▶ [Supplied passage]:
McClellan–Palomar Airport (Palomar Airport)  is a public airport three miles (5 km) southeast of Carlsbad in San Diego County, California. It is owned by the County of San Diego. The airport is used for both general aviation and commercial aviation. As of March 2013, the airport was the fourth-busiest single runway airport in the United States.

Most U.S. airports use the same three-letter location identifier for the FAA and IATA, but McClellan–Palomar Airport is CRQ to the FAA and CLD to the IATA. The ICAO identifier is KCRQ.

The airport is named for Gerald McClellan, an aviator and civic leader in San Diego's North County area.

The airport was the basis of part of the name of the TV production company Lorimar Television.

Facilities
McClellan–Palomar Airport covers  and has one asphalt runway, 6/24, . The airport also has one asphalt helipad that is 100 by 100 feet (30 x 30 m).

In 2017, the airport had 160,887 aircraft operations, an average of 441 per day: 95% general aviation, 4% air taxi, >1% scheduled commercial, and >1% military. 288 aircraft are based at this airport: 59% single-engine, 21% jet, 12% multi-engine, and 5% helicopter.

It opened a $24-million terminal on January 29, 2009.

As of October 26, 2010, Palomar Airport's long-term parking rates (30 day maximum) increased from $3 to $5 per day.

Airlines and destinations

In early 2020, Taos Air inaugurated seasonal skiing-oriented flights between McClellan–Palomar and Taos Regional Airport in New Mexico. Advanced Air announced new seasonal service to Mammoth Lakes on the Dornier 328JET and, occasionally, the King Air 350.

▶ [Work to be completed]: Copy the airport text from "The airport is named" up to and including "company Lorimar Television.", replacing "civic leader" with "community leader". The material after the airport text is not needed.

▶ [Dataset content]:
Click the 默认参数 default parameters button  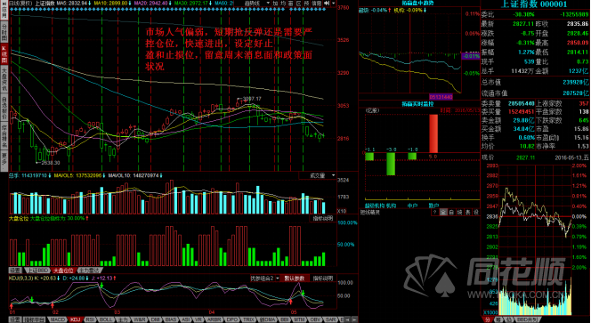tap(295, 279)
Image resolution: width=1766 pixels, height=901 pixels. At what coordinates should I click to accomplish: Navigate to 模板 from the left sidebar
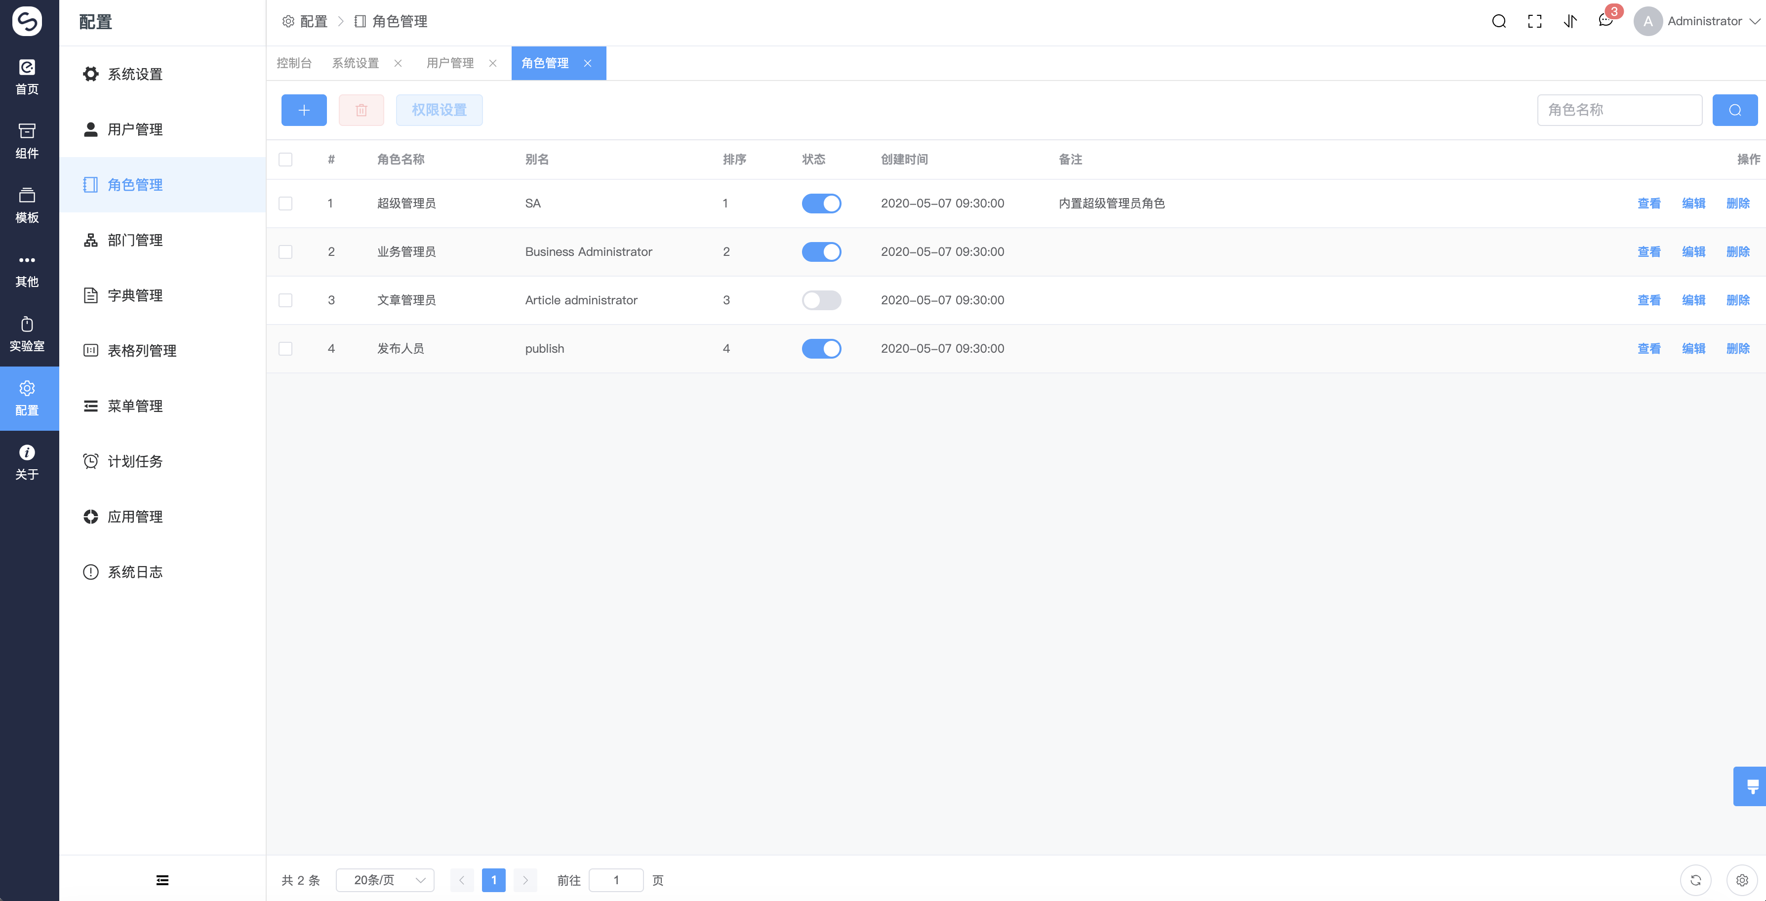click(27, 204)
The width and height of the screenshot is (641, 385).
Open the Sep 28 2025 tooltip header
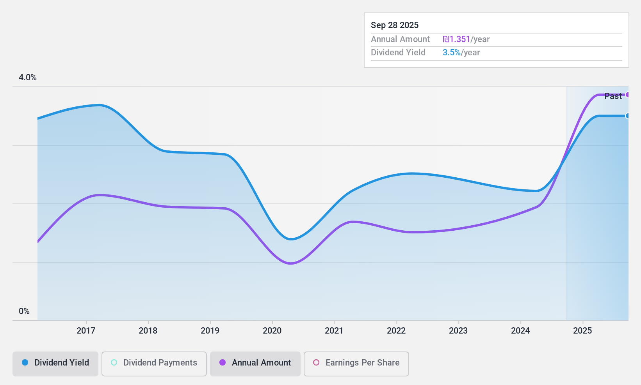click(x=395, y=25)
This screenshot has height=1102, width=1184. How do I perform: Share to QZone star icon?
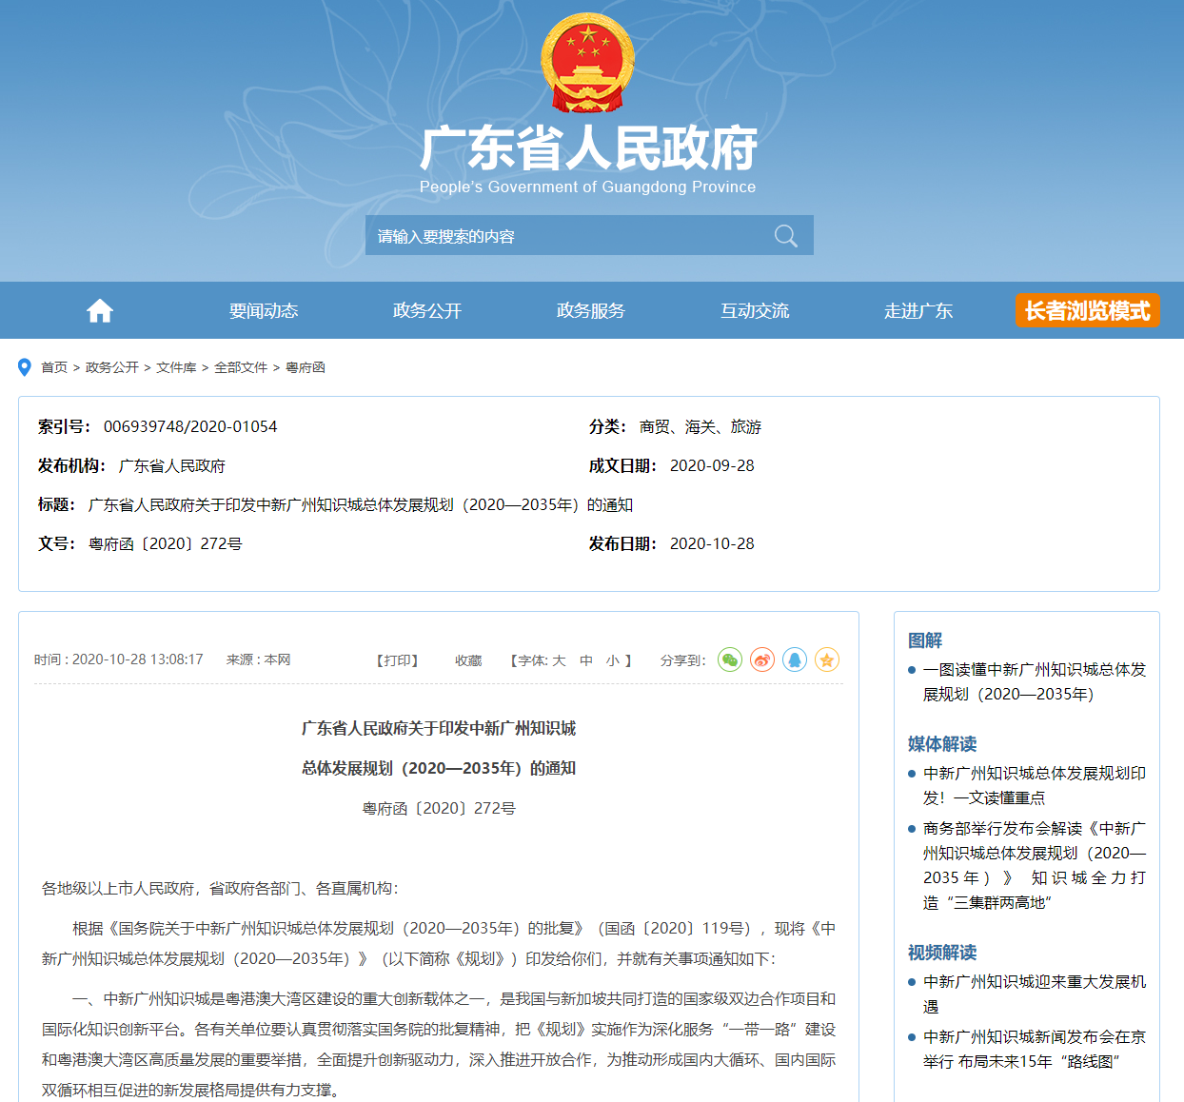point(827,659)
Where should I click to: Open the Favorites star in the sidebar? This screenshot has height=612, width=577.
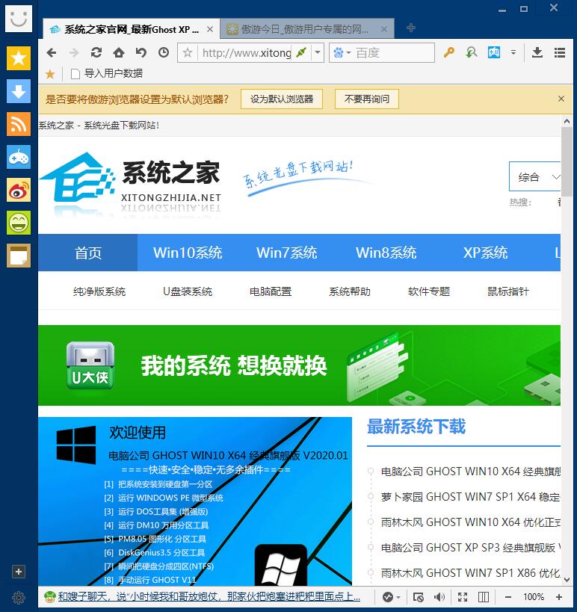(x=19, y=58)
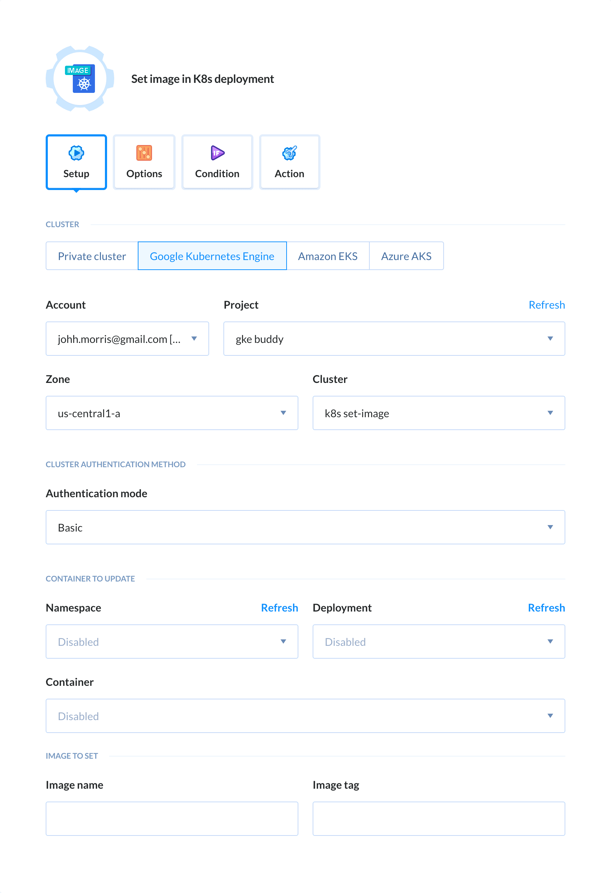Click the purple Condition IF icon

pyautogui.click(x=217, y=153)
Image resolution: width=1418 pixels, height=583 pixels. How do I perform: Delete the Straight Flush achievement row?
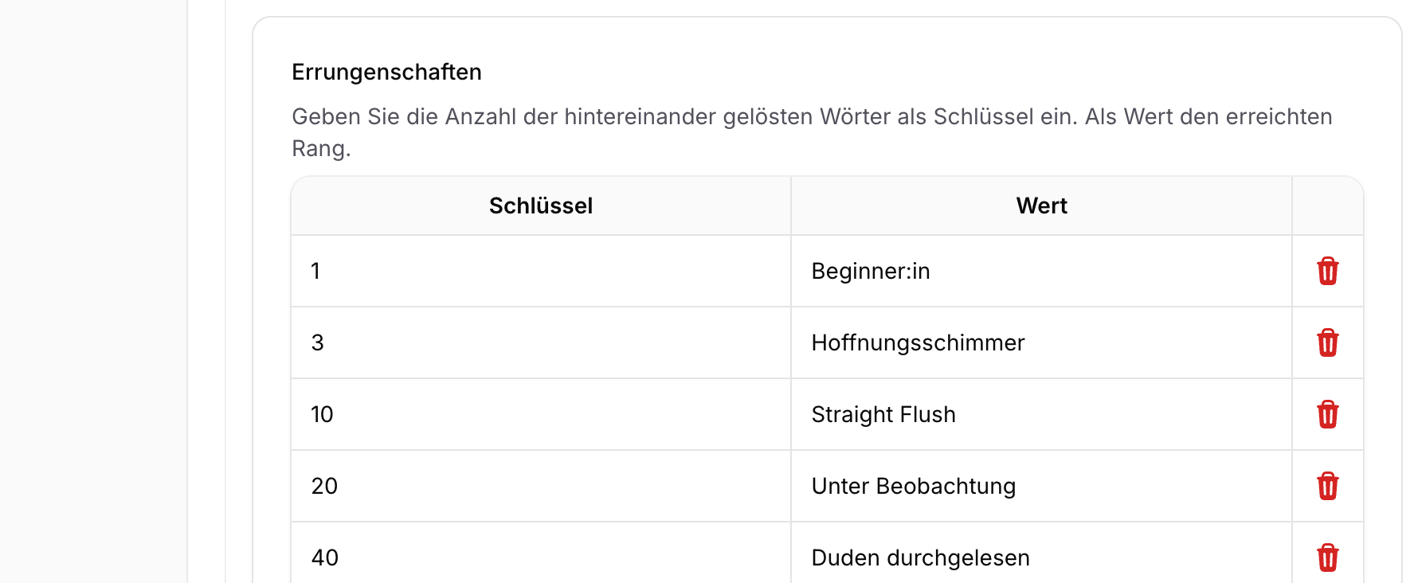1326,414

▶ [Written solution]:
The airport is named for Gerald McClellan, an aviator and community leader in San Diego's North County area.

The airport was the basis of part of the name of the TV production company Lorimar Television.